It is known that the ionic conduction mechanism of ion-conducting polymers studied to date occurs cooperatively with the movement of the molecular chains of the polymer. The ionic conductivity is governed by the mobility of the molecular chain, and is governed by the motion of the molecular chain having a large activation energy necessary for the segment motion. Therefore, the ionic conductivity at room temperature is about 10 −4 Scm −1 , but it greatly decreases as the temperature decreases.

  For this reason, the inventors have devised to arrange side chains having functional groups that are ion conductive with respect to the polymer main chain in order to reduce the activation energy of molecular chain movement, which is an ion conduction mechanism.

  An organic group having a functional group that serves as a lithium ion ligand is bonded as a polymer side chain, and its molecular chain is very short compared to the polymer main chain, so its mobility is also higher than that of the polymer main chain. Thus, the activation energy can be reduced. The movement of the side chain causes lithium ions to be transported to the same functional group in the adjacent side chain, thereby realizing ionic conduction. This ion conduction mechanism makes it possible to achieve a polymer electrolyte that is excellent in temperature dependency.

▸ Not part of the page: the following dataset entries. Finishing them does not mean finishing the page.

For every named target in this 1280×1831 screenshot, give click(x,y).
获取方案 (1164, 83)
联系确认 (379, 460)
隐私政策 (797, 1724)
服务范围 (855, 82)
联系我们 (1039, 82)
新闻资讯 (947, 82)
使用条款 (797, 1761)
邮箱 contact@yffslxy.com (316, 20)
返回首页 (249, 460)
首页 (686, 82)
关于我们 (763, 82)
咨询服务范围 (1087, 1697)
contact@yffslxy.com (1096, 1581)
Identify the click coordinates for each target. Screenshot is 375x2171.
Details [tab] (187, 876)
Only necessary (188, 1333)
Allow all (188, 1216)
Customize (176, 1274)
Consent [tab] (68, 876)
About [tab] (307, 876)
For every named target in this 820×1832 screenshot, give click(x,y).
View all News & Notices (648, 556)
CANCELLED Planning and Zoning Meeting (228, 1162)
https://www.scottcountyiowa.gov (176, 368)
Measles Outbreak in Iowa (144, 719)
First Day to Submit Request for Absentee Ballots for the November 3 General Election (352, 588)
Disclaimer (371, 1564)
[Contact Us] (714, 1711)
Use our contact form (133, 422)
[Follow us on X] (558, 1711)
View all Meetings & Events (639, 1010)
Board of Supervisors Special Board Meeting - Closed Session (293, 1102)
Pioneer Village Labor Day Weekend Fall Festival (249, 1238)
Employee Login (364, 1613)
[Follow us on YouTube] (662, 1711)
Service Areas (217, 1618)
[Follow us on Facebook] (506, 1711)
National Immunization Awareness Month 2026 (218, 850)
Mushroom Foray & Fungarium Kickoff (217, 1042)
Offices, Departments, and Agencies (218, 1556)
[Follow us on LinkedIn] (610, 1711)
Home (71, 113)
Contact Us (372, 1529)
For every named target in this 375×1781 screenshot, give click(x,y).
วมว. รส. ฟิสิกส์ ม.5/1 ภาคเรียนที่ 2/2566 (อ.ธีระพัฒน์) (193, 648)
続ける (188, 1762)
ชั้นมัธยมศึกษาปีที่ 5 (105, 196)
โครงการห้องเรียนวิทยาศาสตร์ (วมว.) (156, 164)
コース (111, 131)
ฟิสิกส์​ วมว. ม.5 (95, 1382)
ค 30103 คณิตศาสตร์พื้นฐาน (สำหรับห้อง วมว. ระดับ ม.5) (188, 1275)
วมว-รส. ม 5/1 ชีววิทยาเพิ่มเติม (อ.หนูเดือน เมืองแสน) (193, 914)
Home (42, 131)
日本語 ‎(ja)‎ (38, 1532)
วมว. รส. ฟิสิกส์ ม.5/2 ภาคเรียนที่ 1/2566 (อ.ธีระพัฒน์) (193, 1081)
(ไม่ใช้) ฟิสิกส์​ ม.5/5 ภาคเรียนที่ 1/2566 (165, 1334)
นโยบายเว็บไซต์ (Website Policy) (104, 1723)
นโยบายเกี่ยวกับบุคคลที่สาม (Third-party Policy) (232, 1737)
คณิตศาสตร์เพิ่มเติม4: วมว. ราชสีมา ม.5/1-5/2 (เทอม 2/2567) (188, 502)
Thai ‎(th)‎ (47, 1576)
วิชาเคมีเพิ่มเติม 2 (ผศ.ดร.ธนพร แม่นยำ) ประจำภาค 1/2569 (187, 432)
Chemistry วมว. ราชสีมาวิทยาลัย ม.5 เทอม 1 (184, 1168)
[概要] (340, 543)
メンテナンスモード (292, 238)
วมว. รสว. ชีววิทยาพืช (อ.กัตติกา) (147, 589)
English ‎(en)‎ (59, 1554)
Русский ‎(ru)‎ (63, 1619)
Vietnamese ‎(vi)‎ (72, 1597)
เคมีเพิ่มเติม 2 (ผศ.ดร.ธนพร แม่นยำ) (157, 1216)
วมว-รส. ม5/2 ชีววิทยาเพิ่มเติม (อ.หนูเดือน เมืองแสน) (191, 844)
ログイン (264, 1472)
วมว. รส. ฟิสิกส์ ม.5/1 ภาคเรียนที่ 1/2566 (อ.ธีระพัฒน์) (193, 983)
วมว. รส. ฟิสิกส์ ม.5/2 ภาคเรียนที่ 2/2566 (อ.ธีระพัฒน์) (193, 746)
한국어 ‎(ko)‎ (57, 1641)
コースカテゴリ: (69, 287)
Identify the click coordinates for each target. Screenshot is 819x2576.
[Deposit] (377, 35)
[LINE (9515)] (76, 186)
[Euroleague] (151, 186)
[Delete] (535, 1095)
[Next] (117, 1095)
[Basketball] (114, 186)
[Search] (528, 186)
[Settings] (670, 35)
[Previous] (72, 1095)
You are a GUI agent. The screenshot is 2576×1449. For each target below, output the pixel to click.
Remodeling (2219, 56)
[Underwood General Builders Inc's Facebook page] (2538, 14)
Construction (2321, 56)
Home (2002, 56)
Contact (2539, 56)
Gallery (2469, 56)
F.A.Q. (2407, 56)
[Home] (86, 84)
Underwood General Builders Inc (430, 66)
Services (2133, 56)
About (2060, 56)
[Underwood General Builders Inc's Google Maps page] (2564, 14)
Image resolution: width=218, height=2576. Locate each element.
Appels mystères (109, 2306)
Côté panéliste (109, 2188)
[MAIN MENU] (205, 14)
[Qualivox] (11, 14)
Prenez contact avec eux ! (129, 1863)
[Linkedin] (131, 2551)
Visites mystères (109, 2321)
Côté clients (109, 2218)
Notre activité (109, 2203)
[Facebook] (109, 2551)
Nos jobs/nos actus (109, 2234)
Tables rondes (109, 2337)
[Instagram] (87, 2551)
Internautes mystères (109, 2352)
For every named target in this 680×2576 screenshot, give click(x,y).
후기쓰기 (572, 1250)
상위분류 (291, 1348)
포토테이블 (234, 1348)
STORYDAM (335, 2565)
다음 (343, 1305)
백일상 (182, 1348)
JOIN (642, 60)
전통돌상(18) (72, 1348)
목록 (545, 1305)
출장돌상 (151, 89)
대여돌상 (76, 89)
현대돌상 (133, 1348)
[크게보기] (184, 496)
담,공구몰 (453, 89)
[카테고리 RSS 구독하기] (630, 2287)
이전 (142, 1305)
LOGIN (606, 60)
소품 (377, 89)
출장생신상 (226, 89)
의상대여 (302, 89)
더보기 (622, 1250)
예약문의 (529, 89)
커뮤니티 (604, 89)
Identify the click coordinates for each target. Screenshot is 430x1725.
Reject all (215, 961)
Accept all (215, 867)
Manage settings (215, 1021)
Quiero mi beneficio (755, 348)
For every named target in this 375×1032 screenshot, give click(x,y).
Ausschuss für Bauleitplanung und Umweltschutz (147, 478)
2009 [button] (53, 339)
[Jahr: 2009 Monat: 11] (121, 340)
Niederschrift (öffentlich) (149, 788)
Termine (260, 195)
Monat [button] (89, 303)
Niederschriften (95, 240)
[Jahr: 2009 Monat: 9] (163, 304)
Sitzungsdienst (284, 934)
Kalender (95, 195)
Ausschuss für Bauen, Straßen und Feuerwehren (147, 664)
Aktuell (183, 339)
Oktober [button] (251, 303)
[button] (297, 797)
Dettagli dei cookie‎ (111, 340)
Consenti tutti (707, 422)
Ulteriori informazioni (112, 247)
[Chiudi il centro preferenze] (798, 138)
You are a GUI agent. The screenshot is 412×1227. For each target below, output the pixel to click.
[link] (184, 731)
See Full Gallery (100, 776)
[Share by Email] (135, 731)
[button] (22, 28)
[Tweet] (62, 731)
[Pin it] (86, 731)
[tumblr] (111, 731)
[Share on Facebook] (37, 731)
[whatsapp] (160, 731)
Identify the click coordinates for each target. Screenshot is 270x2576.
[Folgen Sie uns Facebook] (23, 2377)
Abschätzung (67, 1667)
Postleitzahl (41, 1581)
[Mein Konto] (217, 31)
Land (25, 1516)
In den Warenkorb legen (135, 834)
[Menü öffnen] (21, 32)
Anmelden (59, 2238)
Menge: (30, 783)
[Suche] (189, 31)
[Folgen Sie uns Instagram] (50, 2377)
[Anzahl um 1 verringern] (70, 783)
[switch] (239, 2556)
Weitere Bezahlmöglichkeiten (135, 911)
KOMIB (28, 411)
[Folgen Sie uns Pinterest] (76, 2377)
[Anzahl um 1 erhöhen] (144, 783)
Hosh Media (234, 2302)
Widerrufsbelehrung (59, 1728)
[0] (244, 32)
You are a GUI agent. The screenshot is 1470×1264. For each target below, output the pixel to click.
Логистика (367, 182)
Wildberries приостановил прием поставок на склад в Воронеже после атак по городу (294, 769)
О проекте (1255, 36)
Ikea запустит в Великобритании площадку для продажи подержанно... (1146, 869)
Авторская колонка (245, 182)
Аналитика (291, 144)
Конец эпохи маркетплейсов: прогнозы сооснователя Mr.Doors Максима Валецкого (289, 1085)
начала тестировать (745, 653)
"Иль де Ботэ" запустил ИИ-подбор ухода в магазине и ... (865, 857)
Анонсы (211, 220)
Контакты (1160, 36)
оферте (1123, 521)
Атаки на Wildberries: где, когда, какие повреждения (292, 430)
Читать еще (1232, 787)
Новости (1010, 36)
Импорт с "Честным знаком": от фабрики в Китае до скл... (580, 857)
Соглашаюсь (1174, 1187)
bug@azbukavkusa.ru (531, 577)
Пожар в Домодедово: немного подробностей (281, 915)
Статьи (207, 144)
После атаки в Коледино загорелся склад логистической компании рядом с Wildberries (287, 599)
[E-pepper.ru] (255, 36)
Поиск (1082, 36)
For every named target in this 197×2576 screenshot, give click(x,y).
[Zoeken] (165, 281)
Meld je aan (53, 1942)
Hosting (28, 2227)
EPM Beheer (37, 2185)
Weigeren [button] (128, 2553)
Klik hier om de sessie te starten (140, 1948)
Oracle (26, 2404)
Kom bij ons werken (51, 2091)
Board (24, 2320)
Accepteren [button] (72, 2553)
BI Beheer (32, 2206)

JP 2000-123632 A "Fast Ion Transport in Solids", p. 131, Elsevier, N. Y. 1979

  It is known that the ionic conduction mechanism of ion-conducting polymers studied to date occurs cooperatively with the movement of the molecular chains of the polymer. That is, in a solid, lithium ions are coordinated by a functional group having a coordinating ability present in a molecular chain, and lithium ions move by transitioning to another ligand with the movement of the molecular chain. Therefore, the ionic conductivity is governed by the mobility of the molecular chain, and is governed by the motion with a large activation energy such as the motion of the dihedral angle of the main chain in the molecular chain shape change necessary for the segment motion. For this reason, there is a problem that the ionic conductivity is lowered at the same time when the molecular motion is suppressed.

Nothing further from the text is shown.